Menashe Movie Photo
Photo from the film Menashe.

MENASHE
Director: Joshua Z. Weinstein
Written by: Joshua Z. Weinstein, Alex Lipschulz, Musa Syeed
Cast: Menashe Lustig, Ruben Niborski, Yoel Weisshau, Meyer Schwartz
Screened at: Critics’ link, NYC, 7/24/17
Opens: July 28, 2017

When Rabbi Menachem Schneerson died in 1994, people asked me whether I had gone to his funeral. Schneerson, whom some in his Hasidic sect believed to be the Messiah, was responsible for reviving the Chabad Lubavitch movement and is considered to be one of the 20th century’s great thinkers. But I have more in common with the Pope than with Rebbe Schneerson, because Jews are far from a monolithic tribe.
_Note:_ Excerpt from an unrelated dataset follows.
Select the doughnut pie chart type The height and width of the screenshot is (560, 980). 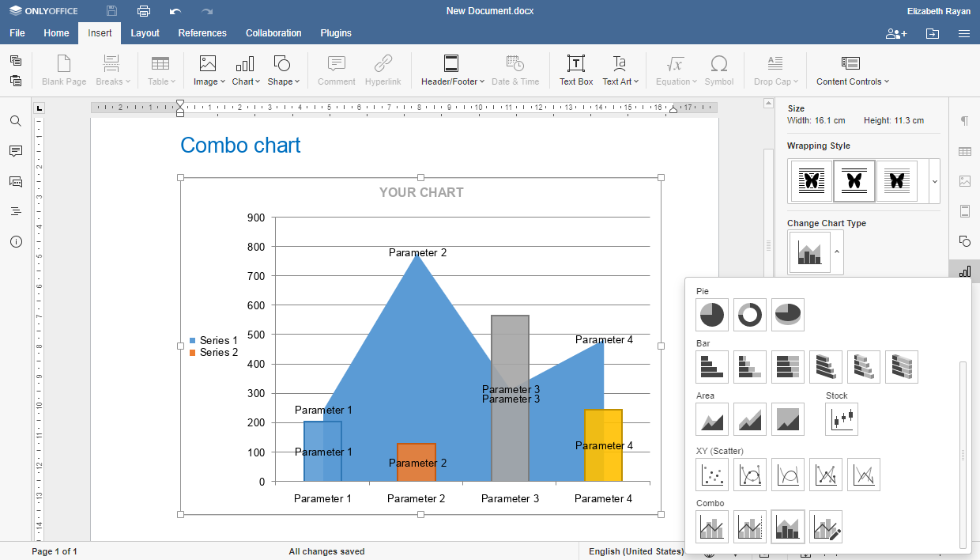(750, 315)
If you want to know some of the differences among Jews, consider this dialogue:

Student: I heard that Jews are a diverse people. What are their differences?
Teacher: Take weddings for example. In an orthodox wedding, the mother is pregnant. In a conservative wedding, the bride is pregnant. In a Reform wedding, the rabbi is pregnant.
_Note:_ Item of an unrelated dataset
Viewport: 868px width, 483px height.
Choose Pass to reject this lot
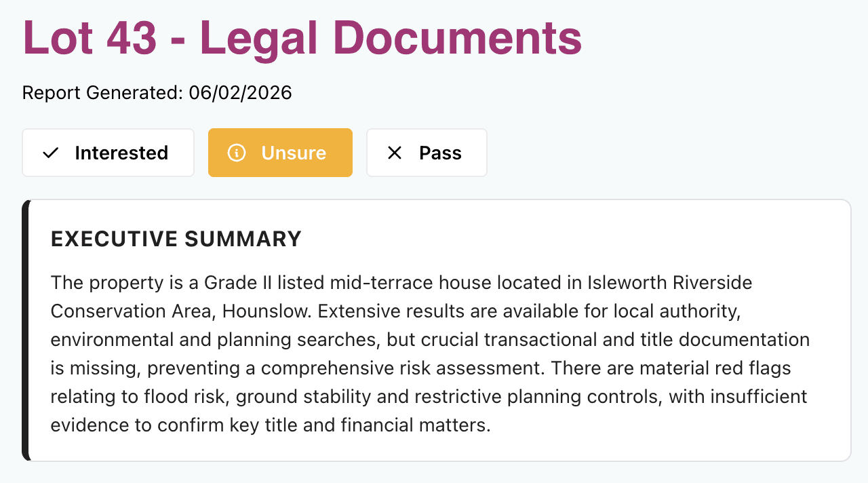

But even among orthodox Jews, there are Hasidim, the folks who wear black coats, large hats, and significant beards and those who are not at all Hasidic. Joshua Z. Weinstein’s film “Menasche,” focuses on the Hasidic community of Borough Park, Brooklyn, people who are generally insular, a difficult society for outsiders to penetrate. Weinstein employs some secretive measures in filming his narrative, using mostly non-professional actors who are part of the community with a title character who is a web comedian. And Weinstein himself is a secular Jew who did not know Yiddish, who needed someone to translate the script that he wrote with Alex Lipschulz and Musa Syeed. Moreover many of the people he interviewed for the cast had never seen a movie! This is one of the few films spoken entirely in Yiddish during the past seventy years. As if this is not all that makes “Menashe” a go-to film for people who want to learn more about the sect, the performances come across as haimish (homey), warm, familial, and without condescension—though mixed in with the soulfulness are ample grounds for criticism of the Hasidic customs.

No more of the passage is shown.